Le Maroc allait voir ce que la puissance et les moyens afférents de l’Algérie allaient pouvoir offrir à sa population et aux yeux du monde entier. C’était en 2009. Ainsi est née l’idée d’un Festival panafricain, à Alger.
Dotation : 65 millions… d’euros ! Vous ne rêvez pas : 65 millions d’euros. Plus de 700 millions de dirhams. A ce prix-là , le Maroc pouvait déjà déclarer forfait et se voir priver, pour des décennies, de la participation des plus grandes stars mondiales.
Pour asseoir ses ambitions internationales, Alger avait besoin de stars. Stevie Wonder fut contacté. Avec un pont d’or à la clé. Deux millions d’euros (4 fois son cachet habituel) et mise à disposition d’un jet privé. Stevie dit… non !

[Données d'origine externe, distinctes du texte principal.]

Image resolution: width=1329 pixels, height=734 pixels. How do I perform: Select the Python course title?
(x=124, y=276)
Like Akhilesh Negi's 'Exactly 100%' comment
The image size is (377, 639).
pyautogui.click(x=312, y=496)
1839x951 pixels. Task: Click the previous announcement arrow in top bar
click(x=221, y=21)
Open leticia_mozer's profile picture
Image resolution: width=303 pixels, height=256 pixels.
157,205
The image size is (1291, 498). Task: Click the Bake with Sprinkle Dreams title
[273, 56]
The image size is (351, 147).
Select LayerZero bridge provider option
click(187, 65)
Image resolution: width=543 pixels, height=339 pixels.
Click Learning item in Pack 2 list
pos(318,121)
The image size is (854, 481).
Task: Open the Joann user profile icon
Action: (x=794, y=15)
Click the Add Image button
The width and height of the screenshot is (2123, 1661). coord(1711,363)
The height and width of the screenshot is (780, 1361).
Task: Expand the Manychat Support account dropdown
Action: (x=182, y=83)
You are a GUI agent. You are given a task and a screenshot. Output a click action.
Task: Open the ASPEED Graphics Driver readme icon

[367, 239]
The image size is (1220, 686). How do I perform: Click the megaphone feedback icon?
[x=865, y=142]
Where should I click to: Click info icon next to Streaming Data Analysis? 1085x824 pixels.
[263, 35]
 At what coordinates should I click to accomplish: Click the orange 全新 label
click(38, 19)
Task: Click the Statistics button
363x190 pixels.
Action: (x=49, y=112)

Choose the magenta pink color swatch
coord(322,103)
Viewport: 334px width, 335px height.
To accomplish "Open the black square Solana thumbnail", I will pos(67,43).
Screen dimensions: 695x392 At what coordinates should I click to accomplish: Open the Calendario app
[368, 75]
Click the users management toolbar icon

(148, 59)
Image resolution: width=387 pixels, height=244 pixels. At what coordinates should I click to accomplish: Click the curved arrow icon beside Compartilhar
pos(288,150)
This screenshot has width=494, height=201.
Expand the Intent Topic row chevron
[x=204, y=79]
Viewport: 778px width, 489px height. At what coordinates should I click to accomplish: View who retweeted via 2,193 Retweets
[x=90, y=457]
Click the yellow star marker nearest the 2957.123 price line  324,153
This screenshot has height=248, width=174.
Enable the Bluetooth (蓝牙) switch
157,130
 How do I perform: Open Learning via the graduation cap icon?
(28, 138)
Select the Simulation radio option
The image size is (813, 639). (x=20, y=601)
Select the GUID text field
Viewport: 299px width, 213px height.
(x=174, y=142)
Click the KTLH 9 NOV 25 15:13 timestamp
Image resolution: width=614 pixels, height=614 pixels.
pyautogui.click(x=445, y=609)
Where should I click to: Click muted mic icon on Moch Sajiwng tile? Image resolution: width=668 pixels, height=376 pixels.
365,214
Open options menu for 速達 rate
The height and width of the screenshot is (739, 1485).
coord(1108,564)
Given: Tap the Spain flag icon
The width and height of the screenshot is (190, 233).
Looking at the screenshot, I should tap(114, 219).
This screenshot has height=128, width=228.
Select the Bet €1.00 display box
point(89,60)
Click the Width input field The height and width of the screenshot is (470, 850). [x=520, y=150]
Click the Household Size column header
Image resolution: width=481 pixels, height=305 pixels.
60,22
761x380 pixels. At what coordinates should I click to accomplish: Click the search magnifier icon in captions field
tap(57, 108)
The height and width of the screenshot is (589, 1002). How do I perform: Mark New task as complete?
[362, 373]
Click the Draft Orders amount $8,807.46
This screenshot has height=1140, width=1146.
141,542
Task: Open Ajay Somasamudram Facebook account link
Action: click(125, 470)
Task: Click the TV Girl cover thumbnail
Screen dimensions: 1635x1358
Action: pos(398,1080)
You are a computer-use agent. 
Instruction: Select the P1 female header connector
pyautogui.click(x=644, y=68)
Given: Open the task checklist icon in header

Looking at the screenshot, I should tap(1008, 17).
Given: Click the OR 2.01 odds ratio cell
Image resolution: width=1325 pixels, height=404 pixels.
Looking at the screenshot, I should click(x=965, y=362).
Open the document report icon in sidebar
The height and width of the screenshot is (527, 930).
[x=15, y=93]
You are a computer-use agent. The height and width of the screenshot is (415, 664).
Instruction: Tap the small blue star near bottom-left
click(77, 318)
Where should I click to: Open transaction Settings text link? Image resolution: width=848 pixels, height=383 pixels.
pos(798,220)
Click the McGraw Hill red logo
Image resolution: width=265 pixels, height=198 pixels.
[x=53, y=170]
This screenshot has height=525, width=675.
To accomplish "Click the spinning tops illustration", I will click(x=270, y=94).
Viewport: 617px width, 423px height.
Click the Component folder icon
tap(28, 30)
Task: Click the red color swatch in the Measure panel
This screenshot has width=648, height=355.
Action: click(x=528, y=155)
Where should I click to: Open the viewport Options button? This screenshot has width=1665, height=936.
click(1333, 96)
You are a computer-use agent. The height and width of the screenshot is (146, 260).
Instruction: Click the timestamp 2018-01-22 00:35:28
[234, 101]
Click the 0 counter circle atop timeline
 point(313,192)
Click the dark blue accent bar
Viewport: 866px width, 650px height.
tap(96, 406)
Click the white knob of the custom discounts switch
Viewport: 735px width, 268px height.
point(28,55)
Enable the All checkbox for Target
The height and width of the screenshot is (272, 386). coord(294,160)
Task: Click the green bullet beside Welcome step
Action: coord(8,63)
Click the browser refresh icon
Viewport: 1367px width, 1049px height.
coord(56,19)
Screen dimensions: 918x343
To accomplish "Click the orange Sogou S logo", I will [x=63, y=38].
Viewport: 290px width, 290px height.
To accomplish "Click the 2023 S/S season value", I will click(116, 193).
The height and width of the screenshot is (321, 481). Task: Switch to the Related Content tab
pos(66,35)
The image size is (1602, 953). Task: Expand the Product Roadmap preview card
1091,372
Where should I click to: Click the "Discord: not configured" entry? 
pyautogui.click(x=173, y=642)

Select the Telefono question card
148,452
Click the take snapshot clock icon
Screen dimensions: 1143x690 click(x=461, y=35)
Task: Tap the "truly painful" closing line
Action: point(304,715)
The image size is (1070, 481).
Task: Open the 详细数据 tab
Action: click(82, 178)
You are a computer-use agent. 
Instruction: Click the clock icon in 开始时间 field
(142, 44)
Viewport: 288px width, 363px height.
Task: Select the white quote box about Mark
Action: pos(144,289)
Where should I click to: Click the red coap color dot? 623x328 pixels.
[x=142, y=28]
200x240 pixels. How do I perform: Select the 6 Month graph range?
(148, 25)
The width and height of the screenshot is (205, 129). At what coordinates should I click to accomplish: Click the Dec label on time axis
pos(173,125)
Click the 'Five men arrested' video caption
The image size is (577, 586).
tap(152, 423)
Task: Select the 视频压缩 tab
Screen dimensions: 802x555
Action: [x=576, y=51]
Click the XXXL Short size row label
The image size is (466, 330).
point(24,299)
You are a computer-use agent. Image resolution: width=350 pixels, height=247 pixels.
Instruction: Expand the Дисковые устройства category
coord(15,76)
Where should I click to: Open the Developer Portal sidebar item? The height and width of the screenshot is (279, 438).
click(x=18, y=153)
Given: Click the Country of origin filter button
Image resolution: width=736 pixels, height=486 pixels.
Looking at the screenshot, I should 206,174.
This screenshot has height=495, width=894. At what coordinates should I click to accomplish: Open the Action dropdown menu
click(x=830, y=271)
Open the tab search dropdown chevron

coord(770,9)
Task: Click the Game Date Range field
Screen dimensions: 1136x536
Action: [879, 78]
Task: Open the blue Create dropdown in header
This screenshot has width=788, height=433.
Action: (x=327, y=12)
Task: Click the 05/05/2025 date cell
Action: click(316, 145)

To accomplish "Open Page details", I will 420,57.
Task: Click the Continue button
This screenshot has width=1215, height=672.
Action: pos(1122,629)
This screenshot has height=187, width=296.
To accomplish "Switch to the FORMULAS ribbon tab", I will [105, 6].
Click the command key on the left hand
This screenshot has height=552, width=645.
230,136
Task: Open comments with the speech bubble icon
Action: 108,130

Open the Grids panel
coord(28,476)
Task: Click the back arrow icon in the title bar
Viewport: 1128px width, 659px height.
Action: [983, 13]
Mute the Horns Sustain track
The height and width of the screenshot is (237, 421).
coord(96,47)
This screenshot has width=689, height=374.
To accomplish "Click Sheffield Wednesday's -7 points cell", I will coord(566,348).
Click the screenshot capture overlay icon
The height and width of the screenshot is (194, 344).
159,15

BB King fut à son tour sollicité. Un million d’euros de cachet proposé, assorti d’un jet privé. Alors notoirement surendetté, en raison de dettes de jeux, le flamboyant BB King accepta le contrat. Nul ne sut pourquoi, mais le roi de la gratte finit par renoncer à son million d’euros.
Et Bouteflika dut ravaler ses ambitions et reconnaître que ne s’improvise pas programmateur de festival international qui veut, fût-ce au prix de quelques millions de barils de pétrole. Et d’un argent public là -bas dépensé sans compter.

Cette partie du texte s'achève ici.